A platinum-based concurrent chemoradiotherapy (CCRT) is the standard treatment for refractory cervical cancer (CC). However, the recurrence of disease and the occurrence of metastasis remain prevalent. We observed the long-term efficacy and safety of bevacizumab combined with neoadjuvant chemotherapy (NACT) and CCRT in refractory CC. A total of 62 patients with refractory CC were enrolled in this study from January 2016 to December 2019. The NACT regimen included bevacizumab (7.5 mg/kg), docetaxel (75 mg/m²), and cisplatin (75 mg/m²), administered tri-weekly for 2 cycles. The CCRT regimen included bevacizumab (7.5 mg/kg) and cisplatin (75 mg/m²), administered tri-weekly for 2 cycles.
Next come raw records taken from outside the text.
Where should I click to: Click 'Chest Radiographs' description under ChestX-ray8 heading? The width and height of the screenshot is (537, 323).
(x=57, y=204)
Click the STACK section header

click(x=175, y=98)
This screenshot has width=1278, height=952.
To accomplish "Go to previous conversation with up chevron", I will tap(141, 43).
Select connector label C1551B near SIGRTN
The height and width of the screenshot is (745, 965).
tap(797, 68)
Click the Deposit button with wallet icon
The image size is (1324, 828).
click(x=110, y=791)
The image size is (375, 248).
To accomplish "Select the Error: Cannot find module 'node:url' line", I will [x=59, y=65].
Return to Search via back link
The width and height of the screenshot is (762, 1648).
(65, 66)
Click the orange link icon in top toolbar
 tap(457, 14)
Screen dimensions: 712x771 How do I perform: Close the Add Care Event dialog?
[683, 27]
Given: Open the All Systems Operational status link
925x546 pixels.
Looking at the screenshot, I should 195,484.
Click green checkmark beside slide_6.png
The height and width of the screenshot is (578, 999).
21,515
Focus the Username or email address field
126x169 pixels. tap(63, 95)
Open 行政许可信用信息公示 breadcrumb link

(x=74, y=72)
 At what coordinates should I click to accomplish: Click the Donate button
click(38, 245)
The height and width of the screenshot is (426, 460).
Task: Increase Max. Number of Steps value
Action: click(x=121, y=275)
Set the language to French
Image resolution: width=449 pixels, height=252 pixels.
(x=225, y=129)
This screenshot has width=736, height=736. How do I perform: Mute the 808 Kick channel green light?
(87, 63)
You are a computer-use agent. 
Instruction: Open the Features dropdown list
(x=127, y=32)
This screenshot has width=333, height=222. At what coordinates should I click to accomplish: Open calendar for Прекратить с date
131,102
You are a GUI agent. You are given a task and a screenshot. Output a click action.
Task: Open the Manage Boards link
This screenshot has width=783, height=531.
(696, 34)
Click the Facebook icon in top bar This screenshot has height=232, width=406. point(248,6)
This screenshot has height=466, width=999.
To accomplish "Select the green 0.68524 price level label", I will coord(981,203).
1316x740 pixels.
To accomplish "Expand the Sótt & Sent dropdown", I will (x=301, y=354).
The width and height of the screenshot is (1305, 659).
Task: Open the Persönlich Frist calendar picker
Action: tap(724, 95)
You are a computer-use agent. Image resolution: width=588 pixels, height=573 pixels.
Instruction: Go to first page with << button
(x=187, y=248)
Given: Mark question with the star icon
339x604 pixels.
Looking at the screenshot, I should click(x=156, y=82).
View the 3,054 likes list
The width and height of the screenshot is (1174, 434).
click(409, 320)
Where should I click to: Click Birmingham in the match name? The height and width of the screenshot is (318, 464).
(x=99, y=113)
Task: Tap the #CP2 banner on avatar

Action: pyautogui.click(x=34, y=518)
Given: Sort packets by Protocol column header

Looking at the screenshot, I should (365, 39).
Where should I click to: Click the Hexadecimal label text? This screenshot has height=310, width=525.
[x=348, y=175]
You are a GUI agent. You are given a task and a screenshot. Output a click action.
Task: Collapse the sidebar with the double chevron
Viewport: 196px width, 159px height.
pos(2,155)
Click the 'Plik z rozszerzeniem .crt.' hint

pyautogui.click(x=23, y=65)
A dose of 45-50 Gy was prescribed for external beam radiotherapy (EBRT), while 30-35 Gy in 4-5 fractions was prescribed for brachytherapy (BT). Among the patients, 21 patients (33.9%) were at stages IIB-IIIB, 8 patients (12.9%) were at stage IIIC1, 19 patients (30.6%) were at stage IIIC2, and 14 patients (22.6%) were at stage IVB. Pelvic, para-aortic, supraclavicular, and inguinal lymph node metastases were discovered in 41 patients (66.1%). The median follow-up was 49.8 months (12.3-82.7 months). The median tumor volumes pre-treatment, after NACT, and before BT were 84.64 ± 53.15 cm³, 1.64 ± 13.15 cm³, and 0 ± 1.5 cm³, respectively. Complete clinical response (cCR) rates after NACT and EBRT were 35.5% and 66.1%, respectively. Four years after the diagnosis, the overall survival (OS) rate was 78.6%, the local region-free survival (LRFS) rate was 91.3%, the disease-free survival (DFS) rate was 70.6%, and the distant metastasis-free survival (DMFS) rate was 81.4%. A total of 29 patients (46.8%) experienced grade 3/4 hematological toxicity, 3 patients (4.8%) experienced grade 3 gastrointestinal toxicities, and none experienced grade 5 adverse events. Bevacizumab combined with NACT and CCRT significantly improved cCR and OS in refractory CC with acceptable toxicity.